Usano l’olio di mandorle dolci le principali case cosmetiche, come Collistar e L’Erbolario per i nuovi prodotti di stagione come idratanti, shampoo nutrienti e integratori alimentari. Ricco di grassi vegetali, contiene omega 6 e 9, e un mix di vitamine A, B, D ed E che contrastano le rughe non è più oleoso. Si trova infatti in lozioni e si usa perfino disciolto in gocce nell’acqua della vasca per un bagno iperidratante e rilassante (non va risciacquato!) e per Sephora anche la maschera per i piedi lo contiene.
Seguono altri oli leader del momento: karitè, macadamia e andiroba amazzonica. E oli essenziali speciali per pelli grasse e acneiche come quello ricavato dall’albero del tè che contiene acido salicilico. Nuovi gli oli per la pulizia del viso serale e che si trasformano in latti al momento dell’uso, come le miscele di oli vegetali (oliva, primula e lavanda) che non ungono ma puliscono idratando la pelle della casa inglese Kiehl's. Fuoriusciti dal dispenser magicamente diventano latti fluidi. L'officina universale Buly, a Parigi dal 1803, ha una scelta di oltre 30 oli, purissimi estratti che vanno dalla Rosa Muscata dal Cile al Buriti brasiliano e una linea di oli organici e cruelty free è proposta anche dal brand beauty inglese Neal's Yard. Le bacche di Goji - dalle note proprietà antiossidanti e anti-età, e l’olio di macadamia sono tra gli ingredienti principali del multivitaminico Renight Oil di Comfort Zone la cui azione protettiva, nutriente ed emolliente risulta massimizzata dalla sua combinazione con gli oli di sesamo e riso, ricchi in tocoferoli e tocotrienoli, ad azione antiossidante.
Anche sul fronte del rispetto dell’ambiente il comparto cosmetico dà segnali di cambiamento e aumenta il numero delle imprese che usa solo oli prodotti da coltivazioni organiche e che non sfruttando la forza lavoro. Il caso più eclatante è quello dell’olio di palma, quasi scomparso nei biscotti e dolciumi perché ritenuto dannoso per la salute sotto la forte spinta dei consumatori scontanti, è ora prodotto sempre più in modo sostenibile, dotato di garanzie e certificazioni anche per il settore beauty. Certo si tratta di certificazioni volontarie e non di autorità riconosciute ma danno l’opportunità ai consumatori di documentarsi prima di acquistare e farlo in modo informato.

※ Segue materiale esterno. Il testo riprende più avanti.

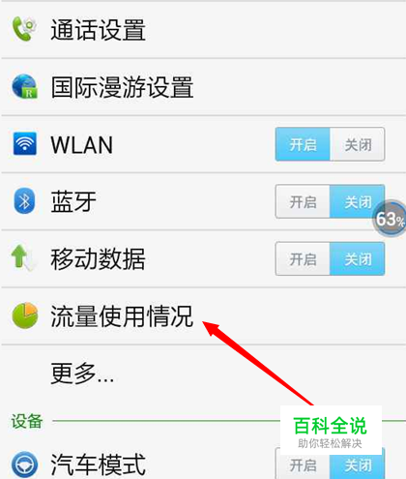Turn WLAN off with 关闭
The height and width of the screenshot is (479, 406).
pyautogui.click(x=358, y=144)
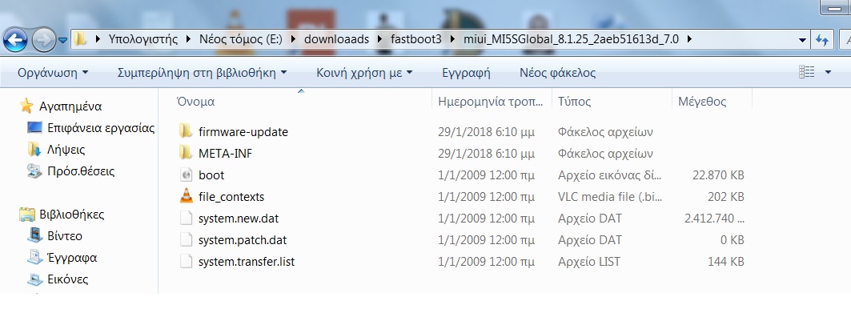
Task: Select the firmware-update folder icon
Action: pyautogui.click(x=186, y=131)
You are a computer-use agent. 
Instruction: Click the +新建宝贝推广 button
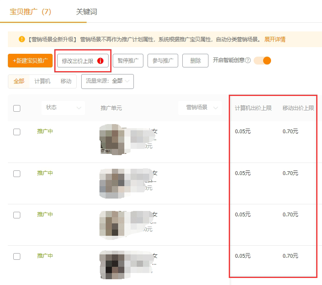point(30,61)
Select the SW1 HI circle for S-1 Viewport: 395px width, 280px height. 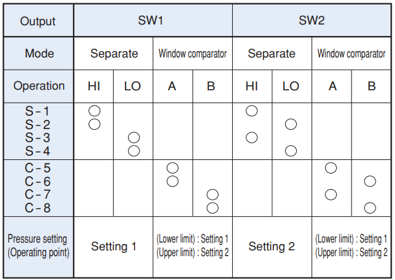tap(94, 111)
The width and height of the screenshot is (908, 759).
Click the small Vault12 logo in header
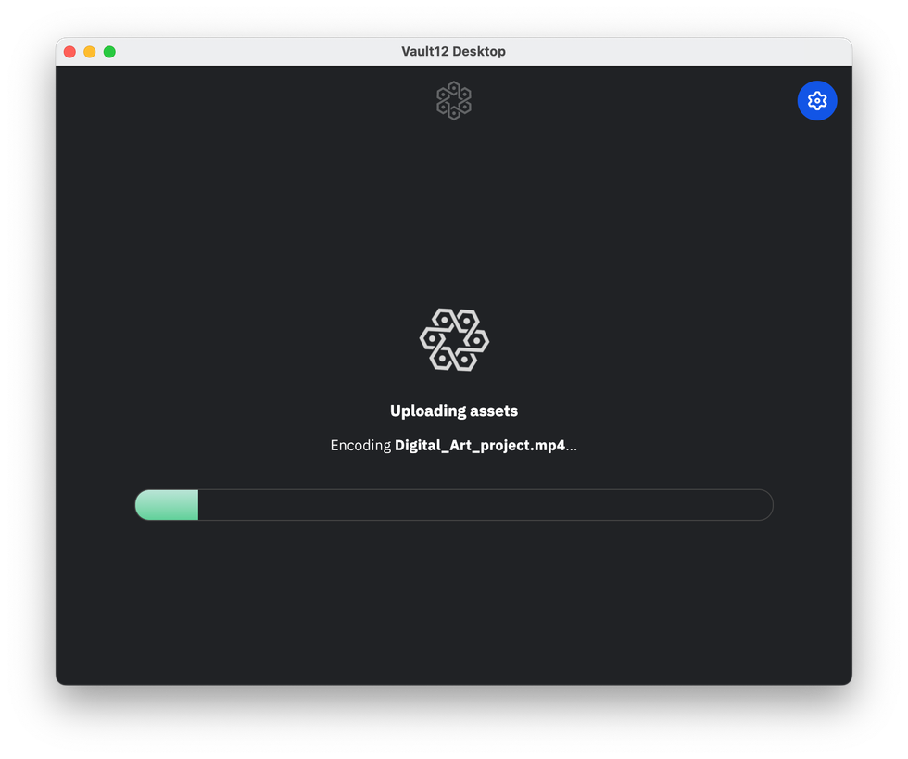(453, 101)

Sulla trasformazione in chiave eco e light degli oli puntano i maggiori colossi industriali produttori di materie prime per la cosmesi come Basf e le maison della bellezza più rinomate hanno già introdotto prodotti a base di oli nelle linee di punta. Il brand beauty democratico L'Oreal ha una gamma di 'oli straordinari' proposti per il viso, oli secchi anche per pelli mature con 8 oli essenziali dentro e alla linea ha aggiunto di recente anche la crema/olio in vasetto per chi alla consistenza fluida deve ancora abituarsi. C'è chi dall'olio secco ottimo per viso - corpo - capelli ha costruito una fama valida ancora oggi: risale al 1956 l'invenzione delle sorelle Carita, Fluide de beauty 14 amatissimo dalle francesi è un must have ancora oggi .

Gli oli insomma non sono più solo prodotti untuosi ed erboristici e hanno perso l’aria di rimedi alternativi e un po’ da figli dei fiori. Anche le maison più luxury, come Shiseido o Sisley, propongono linee di detersione e di trattamento per tutti i tipi di pelli che includono speciali rimedi oleosi.